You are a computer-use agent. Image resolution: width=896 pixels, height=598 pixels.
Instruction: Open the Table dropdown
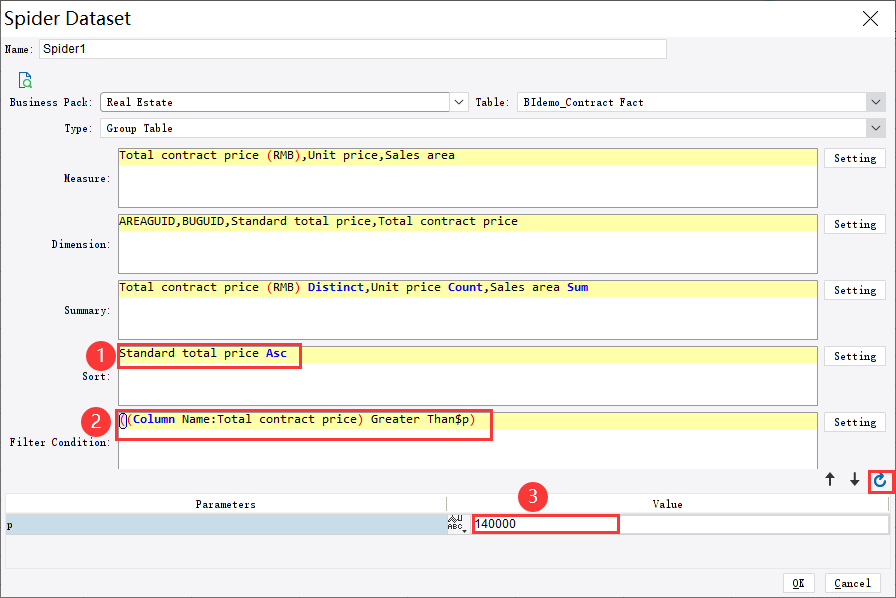tap(876, 101)
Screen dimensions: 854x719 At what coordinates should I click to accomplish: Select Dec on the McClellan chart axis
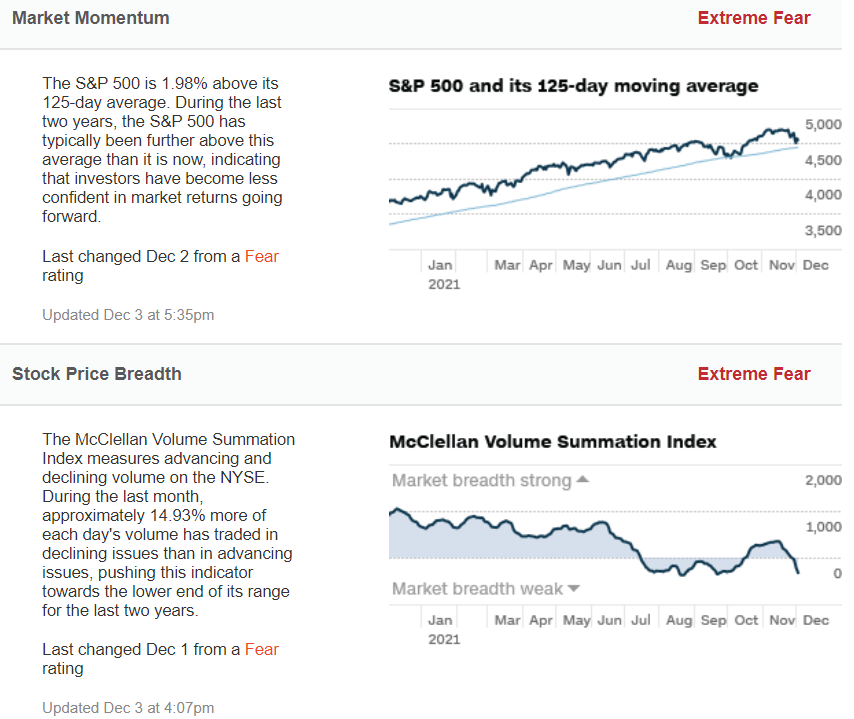[x=816, y=620]
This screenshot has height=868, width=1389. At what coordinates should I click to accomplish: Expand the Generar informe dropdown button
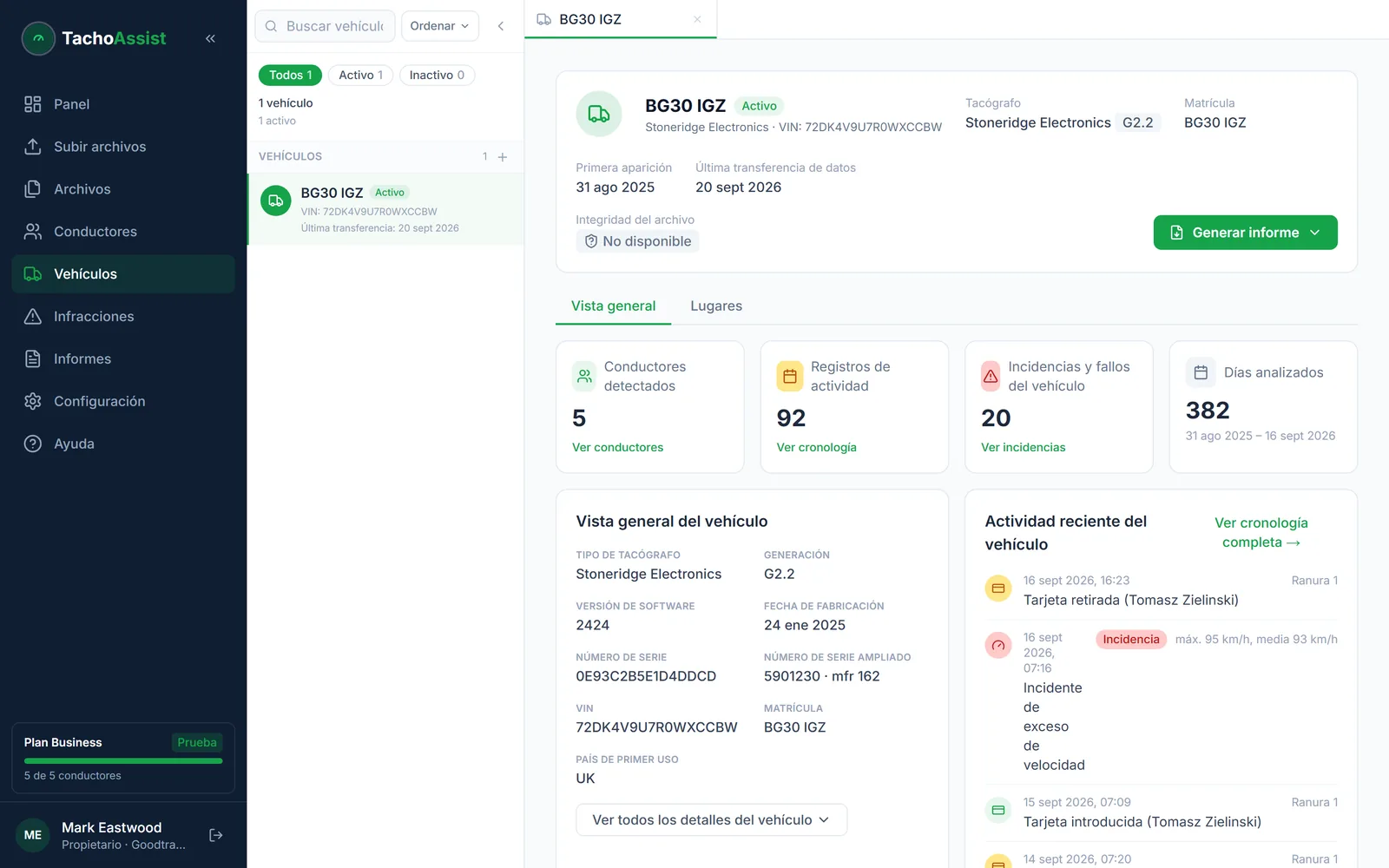click(x=1245, y=233)
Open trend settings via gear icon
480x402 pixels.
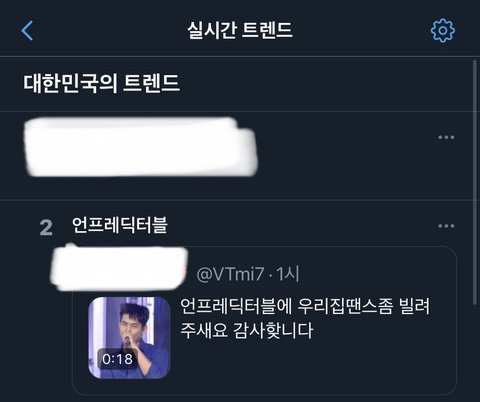pos(443,30)
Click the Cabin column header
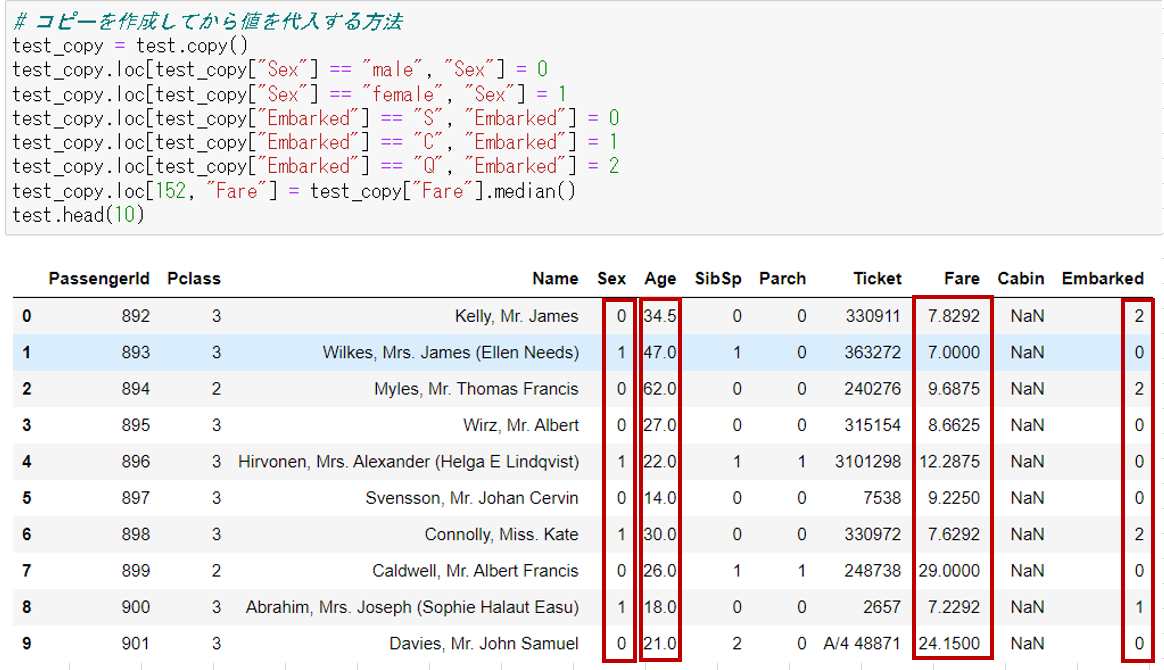Image resolution: width=1164 pixels, height=670 pixels. pos(1022,278)
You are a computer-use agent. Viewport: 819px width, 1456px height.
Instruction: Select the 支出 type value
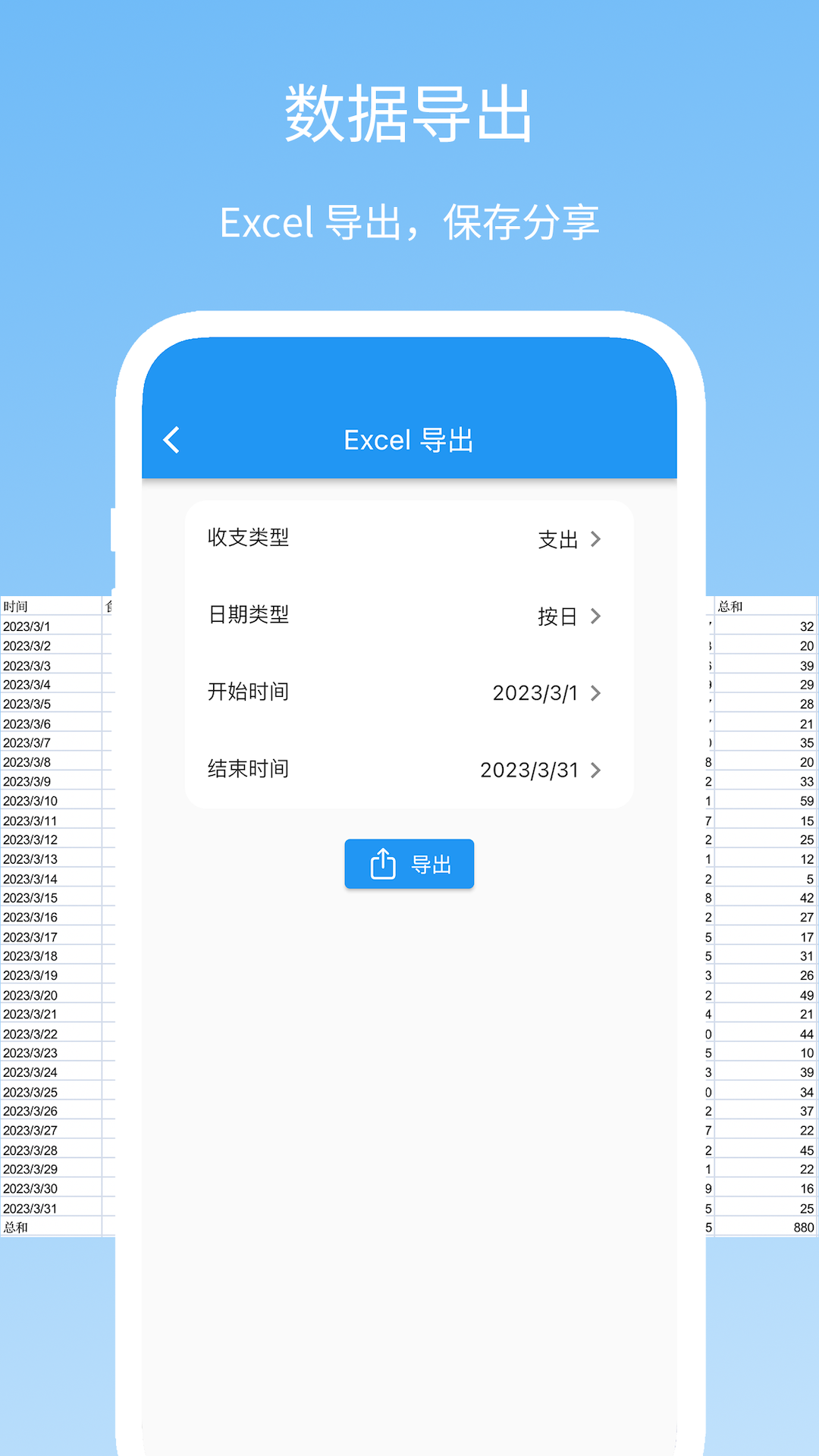click(557, 539)
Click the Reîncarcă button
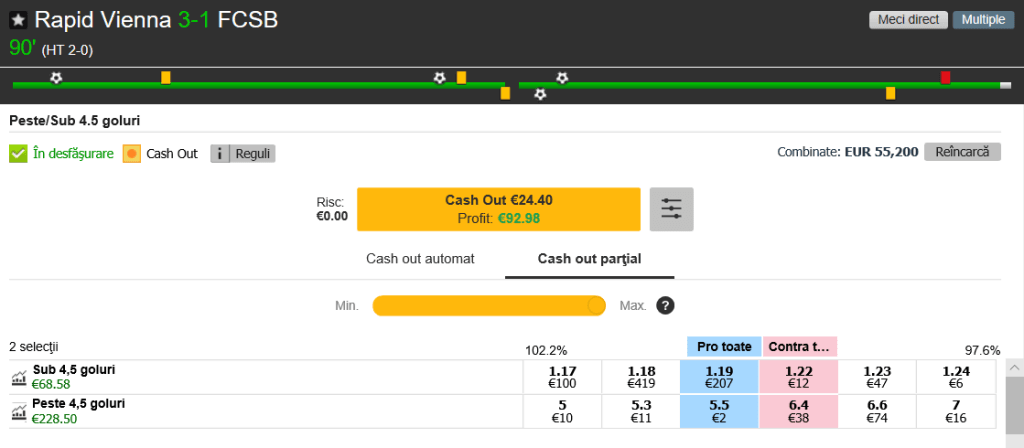 [962, 152]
--------------------
Transcribe each line of the material above verbatim, but do not include the images.

OUTPUT BELOW:
You are a computer-use agent. Image resolution: width=896 pixels, height=598 pixels.
Instruction: Open the Table dropdown
tap(876, 101)
Screen dimensions: 854x719 At what coordinates should I click to accomplish: Select Dec on the McClellan chart axis
[x=816, y=620]
This screenshot has height=868, width=1389. At what coordinates should I click to accomplish: Expand the Generar informe dropdown button
click(x=1245, y=233)
Open trend settings via gear icon
480x402 pixels.
pos(443,30)
Click the Cabin column header
Image resolution: width=1164 pixels, height=670 pixels. pos(1022,278)
You are a computer-use agent. Viewport: 819px width, 1456px height.
Instruction: Select the 支出 type value
click(557, 539)
Click the Reîncarcă button
 [962, 152]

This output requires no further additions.